Projects
Inside the Hearing Machine
Beethoven’s last piano sonatas and his Broadwood piano
In 1818 Beethoven received a Broadwood piano. He remained attached to it until the end of his life. But those years coincided with intensified deafness. In 1820, a solution came in the form of a gigantic Gehörmaschine (a hearing machine), commissioned from the piano builder André Stein, who in turn enlisted the skills of a local tinsmith. We reconstructed Beethoven’s private multi-sensory laboratory, which became especially relevant for our understanding of his last three piano sonatas (Op. 109, 110, and 111). It allowed us to demonstrate how Beethoven “deafly composed” at his English piano—hearing, seeing, and mostly feeling the vibrations of his beloved instrument. Or, how a famously deaf composer created music not against but with his disability.

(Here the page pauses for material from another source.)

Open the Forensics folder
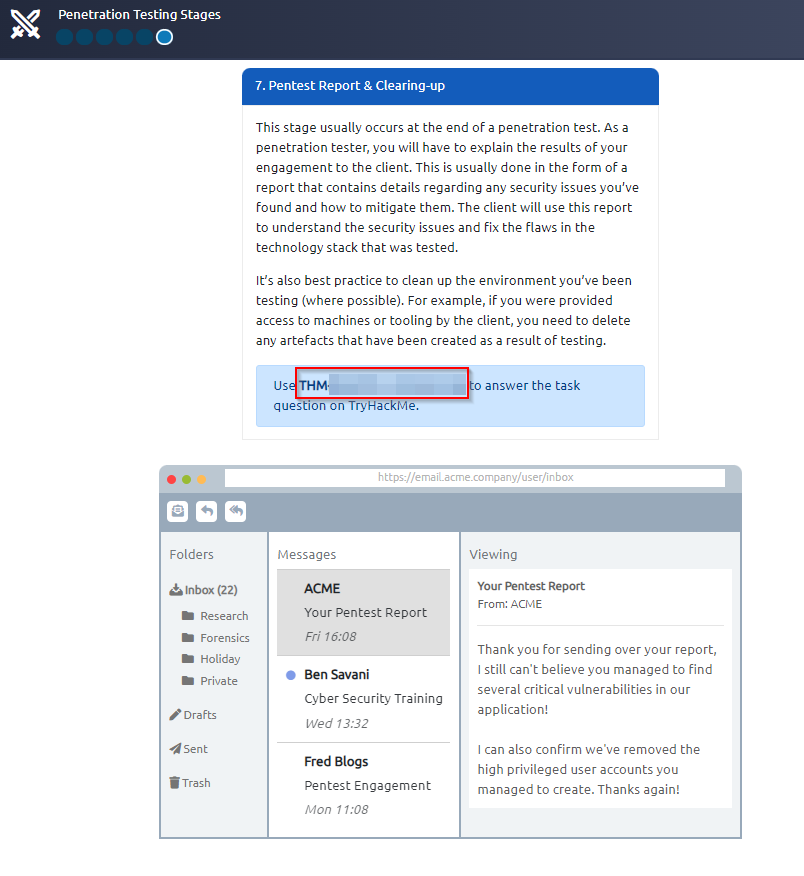 point(224,638)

More info: www.insidethehearingmachine.com
Beethoven's Erard
Beethoven’s French Ambitions
In 1803, Beethoven ordered a piano en forme de clavecin from Erard Frères in Paris. Why did he want a French piano, and how did it affect him? Through a magnificent replica built by Chris Maene, we’ve been able to study these questions. We’ve been experimenting with the instrument, and especially its four pedals, just like Beethoven once did. We’ve explored how this new and foreign “thing” generated both affordances and dependencies for a Viennese pianist-composer, and how fatal technical revisions prematurely led to its dismissal. Primarily, we’ve studied the original instrument’s “Frenchness,” as espoused by the pianism of French colleagues like Louis Adam or Daniel Steibelt.